Nmd3 suppressor proteins have lower affinity for 60S subunits. (A) Three-fold increasing amounts (1 × ∼30 ng) of affinity-purified GST-Nmd3p wild-type, [I112T, I362T] suppressor, [L291F] suppressor or [V340D] loss of function mutant proteins were incubated alone or with purified 60S subunits and run on 2.5% acrylamide/0.5% agarose composite gels as described in Materials and methods. The position of Nmd3p and 60S subunits was determined by Western blotting using anti-GST and ethidium bromide staining, respectively. (B) Cultures of strain W303 containing empty vector (pRS425), pAJ538 (NMD3-myc), pAJ1315 (NMD3[I112T, I362T]-myc), pAJ1070 (NMD3[L291F]-myc) or pAJ1299 (nmd3[V340D]-myc) were collected and α-myc immunoprecipitations performed as described in Materials and methods. Samples and a purified 60S control were run on a 12% SDS–PAGE gel and analyzed by Western blotting using α-myc (Nmd3p) or α-Rpl8p. The gel was stained with Coomassie Blue. (C) Cultures of strains W303 or AJY1657 transformed with either pAJ538 (NMD3-myc) or pAJ1315 (NMD3[I112T, I362T]-myc) were grown constitutively at 30°C (W303) or shifted to 37°C for 3 h (AJY1657) before harvesting. Extracts were prepared in the presence of cycloheximide followed by analysis on sucrose gradients as described in Materials and methods. Sucrose gradient fractions were analyzed by Western blotting using α-myc (Nmd3p) or α-Rpl12p. Densitometric traces of α-myc blots were conducted using NIH Image V.1.62.

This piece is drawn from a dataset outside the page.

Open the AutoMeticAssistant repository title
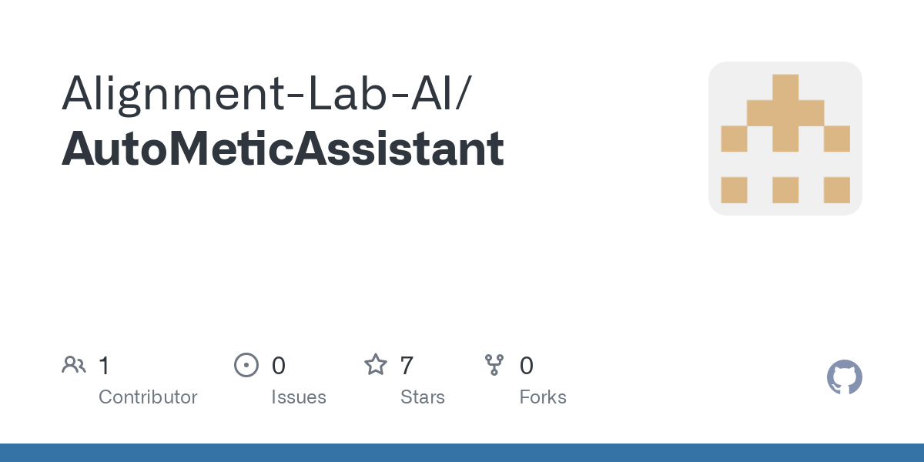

NMD3 suppresses ribosome biogenesis/export defects in lsg1 and rpl10 mutants. (A) Wild-type strain CH1305 was cotransformed with the various combinations of vectors: two empty vectors (pRS425) and (pRS426); pRS425 and pAJ363 (NMD3); pAJ879 (GAL10∷LSG1) and pRS426; pAJ879 and pAJ363; pAJ1109 (GAL10∷LSG1[K349T]) and pRS426; or pAJ1109 and pAJ363. Cells were grown in the presence of galactose for 3 h and prepared for microscopy as described in Materials and methods. (B) DEH221+ (GAL1-10∷RPL10) cells containing pASZ11-RPL25-eGFP (RPL25-eGFP) with either pRS315 (empty vector), pAJ410 (NMD3 2μ), pAJ123 (NMD3 CEN) or pAJ415 (NMD3[L291F] CEN) were grown in galactose-containing medium and diluted four-fold into glucose-containing medium to repress RPL10 expression. After 4 h, cells were prepared for visualization as above. Similar results were obtained with NMD3(I112T, I362T) (data not shown). (C) Cultures of AJY1657 (rpl10[G161D]) cells carrying empty vector (pRS425), pAJ538 (NMD3-myc) or pAJ1315 (NMD3[I112T, I362T]-myc) were shifted to 37°C for 3 h before harvesting. Extracts were prepared in the presence of cycloheximide followed by analysis on sucrose gradients as described in Materials and methods. (D) CH1305 cells carrying pAJ1109 (GAL10∷LSG1[K349T]) with either empty vector (pRS426) or high-copy pAJ363 (NMD3) were cultured in raffinose media followed by induction with galactose. After 4 h, cells were collected, extracts prepared and gradients run as in (C). Arrows indicate increased 60S levels and polysomes in cells coexpressing Lsg1p dominant-negative alleles and high-copy Nmd3p.

Model explaining the effects of Lsg1p and Rpl10p on Nmd3p shuttling and 60S export. (A) The interactions between Rpl10p, Nmd3p and Lsg1p are shown under normal cellular conditions. (B) The consequence of failing to recycle Nmd3p due to defects in Lsg1p or Rpl10p. Both models are described in the Discussion.